Рябцев, вытянув руки, шагнул к Селиванову, чтоб вырвать у него и накинуть ему на шею петлю, которую тот продолжал держать, потрясая ею. Селиванов сделал шаг назад, запрокинул голову, показав широкий пунцово-синий рубец на горле, и, весь дрожа от ненависти, плюнул коменданту в лицо. Кровавый сгусток повис у того на раздвоенном щетинистом подбородке.
— Да здравствует революция! — крикнул Селиванов так, что лес на том берегу отозвался эхом, и обеими руками накинул на себя петлю…
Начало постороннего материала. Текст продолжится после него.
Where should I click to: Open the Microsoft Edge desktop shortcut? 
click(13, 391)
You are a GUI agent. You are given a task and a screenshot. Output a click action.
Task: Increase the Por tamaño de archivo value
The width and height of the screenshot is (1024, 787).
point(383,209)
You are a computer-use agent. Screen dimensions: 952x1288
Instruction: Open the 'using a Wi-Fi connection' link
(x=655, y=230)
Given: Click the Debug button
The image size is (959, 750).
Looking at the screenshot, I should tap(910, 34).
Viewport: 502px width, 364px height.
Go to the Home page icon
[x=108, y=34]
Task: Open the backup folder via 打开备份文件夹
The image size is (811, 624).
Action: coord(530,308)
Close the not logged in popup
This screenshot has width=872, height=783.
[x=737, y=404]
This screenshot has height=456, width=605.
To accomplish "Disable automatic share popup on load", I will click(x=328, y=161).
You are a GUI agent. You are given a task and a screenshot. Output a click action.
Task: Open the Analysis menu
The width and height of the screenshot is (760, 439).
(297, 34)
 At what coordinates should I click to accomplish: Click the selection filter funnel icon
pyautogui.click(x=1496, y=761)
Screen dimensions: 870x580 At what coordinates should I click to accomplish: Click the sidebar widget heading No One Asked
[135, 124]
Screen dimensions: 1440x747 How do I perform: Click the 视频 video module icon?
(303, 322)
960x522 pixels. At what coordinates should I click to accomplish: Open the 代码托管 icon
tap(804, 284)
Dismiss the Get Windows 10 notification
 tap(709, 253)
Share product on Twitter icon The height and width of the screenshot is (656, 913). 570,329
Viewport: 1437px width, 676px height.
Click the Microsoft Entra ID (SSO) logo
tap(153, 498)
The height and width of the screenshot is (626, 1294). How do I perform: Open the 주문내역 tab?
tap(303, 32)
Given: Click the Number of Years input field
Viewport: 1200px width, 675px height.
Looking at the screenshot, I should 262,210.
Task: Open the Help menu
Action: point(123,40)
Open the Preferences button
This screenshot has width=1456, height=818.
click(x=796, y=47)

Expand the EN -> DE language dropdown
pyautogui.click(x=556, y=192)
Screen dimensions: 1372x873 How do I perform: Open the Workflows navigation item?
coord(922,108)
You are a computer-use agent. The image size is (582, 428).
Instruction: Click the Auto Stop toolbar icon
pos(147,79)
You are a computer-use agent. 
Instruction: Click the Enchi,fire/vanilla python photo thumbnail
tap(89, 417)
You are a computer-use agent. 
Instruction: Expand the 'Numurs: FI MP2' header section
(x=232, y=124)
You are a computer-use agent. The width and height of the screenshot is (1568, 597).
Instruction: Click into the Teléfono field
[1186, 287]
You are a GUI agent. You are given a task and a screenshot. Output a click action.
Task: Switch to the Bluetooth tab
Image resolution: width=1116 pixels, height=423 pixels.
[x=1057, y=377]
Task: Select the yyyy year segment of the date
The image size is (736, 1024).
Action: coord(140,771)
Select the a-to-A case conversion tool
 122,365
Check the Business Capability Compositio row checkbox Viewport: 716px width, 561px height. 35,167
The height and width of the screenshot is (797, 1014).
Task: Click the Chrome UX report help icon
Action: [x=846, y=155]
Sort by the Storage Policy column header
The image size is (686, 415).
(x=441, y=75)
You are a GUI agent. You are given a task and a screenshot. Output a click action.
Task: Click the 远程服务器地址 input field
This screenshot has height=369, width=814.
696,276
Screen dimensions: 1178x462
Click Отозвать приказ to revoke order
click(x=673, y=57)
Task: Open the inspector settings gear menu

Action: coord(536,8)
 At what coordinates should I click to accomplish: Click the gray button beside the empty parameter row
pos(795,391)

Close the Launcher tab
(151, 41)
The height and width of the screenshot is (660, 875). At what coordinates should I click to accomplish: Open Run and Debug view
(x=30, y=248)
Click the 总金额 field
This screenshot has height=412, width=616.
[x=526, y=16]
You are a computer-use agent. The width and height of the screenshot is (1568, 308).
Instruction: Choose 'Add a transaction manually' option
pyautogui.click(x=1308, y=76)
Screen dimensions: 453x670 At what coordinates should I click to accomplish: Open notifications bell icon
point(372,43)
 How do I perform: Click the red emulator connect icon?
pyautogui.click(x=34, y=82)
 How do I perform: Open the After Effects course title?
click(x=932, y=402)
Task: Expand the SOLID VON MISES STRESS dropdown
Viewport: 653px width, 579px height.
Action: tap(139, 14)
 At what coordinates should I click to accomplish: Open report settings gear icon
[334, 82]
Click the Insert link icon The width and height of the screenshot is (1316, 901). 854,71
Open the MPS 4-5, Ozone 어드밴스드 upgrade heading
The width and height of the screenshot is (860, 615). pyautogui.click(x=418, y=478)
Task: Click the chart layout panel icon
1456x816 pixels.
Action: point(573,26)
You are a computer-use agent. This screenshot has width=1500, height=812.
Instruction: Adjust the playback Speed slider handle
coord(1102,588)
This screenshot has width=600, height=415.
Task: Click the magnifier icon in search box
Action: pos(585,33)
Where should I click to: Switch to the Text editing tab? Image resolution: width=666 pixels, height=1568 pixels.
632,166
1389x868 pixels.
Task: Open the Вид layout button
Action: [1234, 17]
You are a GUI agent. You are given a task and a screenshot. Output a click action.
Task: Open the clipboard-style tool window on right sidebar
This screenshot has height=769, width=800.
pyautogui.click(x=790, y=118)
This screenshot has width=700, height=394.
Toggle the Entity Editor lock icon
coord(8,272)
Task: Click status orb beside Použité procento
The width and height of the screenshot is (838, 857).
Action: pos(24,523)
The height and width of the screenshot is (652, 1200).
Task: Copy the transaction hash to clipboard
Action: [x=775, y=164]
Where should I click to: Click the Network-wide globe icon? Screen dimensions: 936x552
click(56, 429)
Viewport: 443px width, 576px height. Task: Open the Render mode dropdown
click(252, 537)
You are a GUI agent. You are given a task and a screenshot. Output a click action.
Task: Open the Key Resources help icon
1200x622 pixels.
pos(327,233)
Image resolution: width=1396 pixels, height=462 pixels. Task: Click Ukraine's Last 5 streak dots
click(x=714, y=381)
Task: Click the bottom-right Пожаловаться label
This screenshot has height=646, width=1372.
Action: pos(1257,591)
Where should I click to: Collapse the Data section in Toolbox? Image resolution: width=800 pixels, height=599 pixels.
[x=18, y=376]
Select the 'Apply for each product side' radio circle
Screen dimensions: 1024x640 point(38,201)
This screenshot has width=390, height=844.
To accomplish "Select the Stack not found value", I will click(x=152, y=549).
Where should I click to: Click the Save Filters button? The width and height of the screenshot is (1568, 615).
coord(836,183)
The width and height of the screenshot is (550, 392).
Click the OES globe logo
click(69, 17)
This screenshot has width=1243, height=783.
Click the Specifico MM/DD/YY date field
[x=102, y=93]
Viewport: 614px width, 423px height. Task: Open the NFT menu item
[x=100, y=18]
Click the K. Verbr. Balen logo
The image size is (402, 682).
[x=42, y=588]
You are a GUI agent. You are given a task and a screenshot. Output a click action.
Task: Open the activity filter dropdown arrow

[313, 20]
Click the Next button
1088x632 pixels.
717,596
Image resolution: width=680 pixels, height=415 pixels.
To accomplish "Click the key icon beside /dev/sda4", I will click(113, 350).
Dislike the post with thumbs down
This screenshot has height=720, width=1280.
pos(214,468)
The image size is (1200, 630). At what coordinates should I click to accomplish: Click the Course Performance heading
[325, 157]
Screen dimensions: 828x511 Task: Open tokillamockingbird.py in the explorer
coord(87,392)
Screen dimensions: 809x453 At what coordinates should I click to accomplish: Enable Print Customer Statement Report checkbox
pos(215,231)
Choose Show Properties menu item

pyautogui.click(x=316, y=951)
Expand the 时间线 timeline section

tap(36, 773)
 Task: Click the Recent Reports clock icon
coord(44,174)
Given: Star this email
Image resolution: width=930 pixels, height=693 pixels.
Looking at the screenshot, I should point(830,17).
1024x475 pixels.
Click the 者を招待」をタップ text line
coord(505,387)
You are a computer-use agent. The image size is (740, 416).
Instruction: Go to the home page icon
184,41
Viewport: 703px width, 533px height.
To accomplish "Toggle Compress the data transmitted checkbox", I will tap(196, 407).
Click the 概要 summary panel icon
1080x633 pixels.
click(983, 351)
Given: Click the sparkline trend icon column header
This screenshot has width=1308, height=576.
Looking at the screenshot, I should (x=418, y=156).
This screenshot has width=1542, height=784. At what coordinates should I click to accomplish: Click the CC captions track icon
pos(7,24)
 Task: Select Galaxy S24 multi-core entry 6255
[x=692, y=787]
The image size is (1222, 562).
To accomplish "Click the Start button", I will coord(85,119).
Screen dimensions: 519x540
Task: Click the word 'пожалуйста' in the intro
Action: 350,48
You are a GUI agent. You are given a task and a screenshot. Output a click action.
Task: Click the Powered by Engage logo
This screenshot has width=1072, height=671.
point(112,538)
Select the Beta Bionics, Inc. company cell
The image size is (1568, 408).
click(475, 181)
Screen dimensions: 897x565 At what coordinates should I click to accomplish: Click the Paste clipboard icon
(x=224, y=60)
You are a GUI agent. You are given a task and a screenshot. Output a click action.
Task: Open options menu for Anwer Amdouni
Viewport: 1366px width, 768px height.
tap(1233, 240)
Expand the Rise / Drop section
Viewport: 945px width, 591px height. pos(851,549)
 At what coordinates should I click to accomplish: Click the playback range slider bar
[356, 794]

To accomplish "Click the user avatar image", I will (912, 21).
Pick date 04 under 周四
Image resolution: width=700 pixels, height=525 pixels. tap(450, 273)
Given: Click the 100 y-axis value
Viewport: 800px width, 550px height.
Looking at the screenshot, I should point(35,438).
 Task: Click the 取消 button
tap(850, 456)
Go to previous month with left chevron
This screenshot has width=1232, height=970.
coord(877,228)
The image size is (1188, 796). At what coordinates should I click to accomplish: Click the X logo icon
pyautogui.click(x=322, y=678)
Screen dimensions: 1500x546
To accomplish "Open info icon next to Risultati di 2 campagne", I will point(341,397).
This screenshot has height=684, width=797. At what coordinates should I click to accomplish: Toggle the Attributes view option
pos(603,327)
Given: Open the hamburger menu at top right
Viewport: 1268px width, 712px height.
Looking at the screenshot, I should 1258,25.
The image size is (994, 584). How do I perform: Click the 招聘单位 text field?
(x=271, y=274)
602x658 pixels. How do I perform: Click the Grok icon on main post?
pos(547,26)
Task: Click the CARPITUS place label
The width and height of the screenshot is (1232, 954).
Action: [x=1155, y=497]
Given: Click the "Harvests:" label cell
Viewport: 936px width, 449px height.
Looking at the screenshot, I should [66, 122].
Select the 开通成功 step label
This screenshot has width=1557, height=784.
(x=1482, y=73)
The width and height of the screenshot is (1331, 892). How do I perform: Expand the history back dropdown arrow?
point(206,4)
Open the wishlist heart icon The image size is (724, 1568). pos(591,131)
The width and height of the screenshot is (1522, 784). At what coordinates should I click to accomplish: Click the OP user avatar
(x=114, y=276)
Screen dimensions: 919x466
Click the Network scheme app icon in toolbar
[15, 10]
Пятнадцатого августа Верхне-Бузулуцким станичным ревкомом и парторганизацией был получен — через Камышин и Елань — приказ Военного совета по округу, подписанный И. Сталиным и К. Ворошиловым. «Российская Советская Республика в опасности», — говорилось в этом приказе за номером двенадцать «а».
В Верхне-Бузулуцкой тут же начала формироваться конная боевая коммунистическая дружина из людей, которые в армию в силу тех или иных причин по мобилизации призваны не были. Вошли в дружину почти все местные партийные и советские работники — все, кто мог носить оружие, а также и те партийно-советские работники из соседних, занятых белыми хуторов и станиц — Дурновской, Ново-Анненской, Филоновской и других, которые находились пока здесь, в Верхне-Бузулуцкой, или поблизости.
Платовскому комитету, и в частности Наде, о приказе и о формировании дружины стало известно в тот же день: Федюнин, ездивший в свой черед в станичный ревком, сообщил ей об этом. В тот же день у Парамоновых состоялся семейный совет. Надя знала теперь, твердо уже знала, как в этот тяжкий для родного народа час она должна поступить.
Всегда Надя, с того первого январского вечера, как попала в семью Парамоновых, чувствовала, что вокруг нее — близкие, родные люди. Еще не было такого случая, чтоб они в чем-нибудь — в большом или малом — друг друга не поняли бы. Не случилось этого и теперь. Никого из них убеждать Наде не пришлось: ни Настю, на чью долю падала огромная забота — заменить Любушке мать, ни старика, Матвея Семеновича.
— Я, дочка, не могу тебя ни посылать, ни отговаривать, — волнуясь, сказал старик, когда Надя, еще более, нежели он, взволнованная разговором с Настей, спрашивала у него окончательного согласия на отъезд. — Делай, как велит тебе сердце. Могу сказать лишь про дитя, про Любушку. Скажу то же, что и Настя: о Любушке не тревожься. Пока мы живы, пока дает бог здоровья — нужды и горя она не увидит.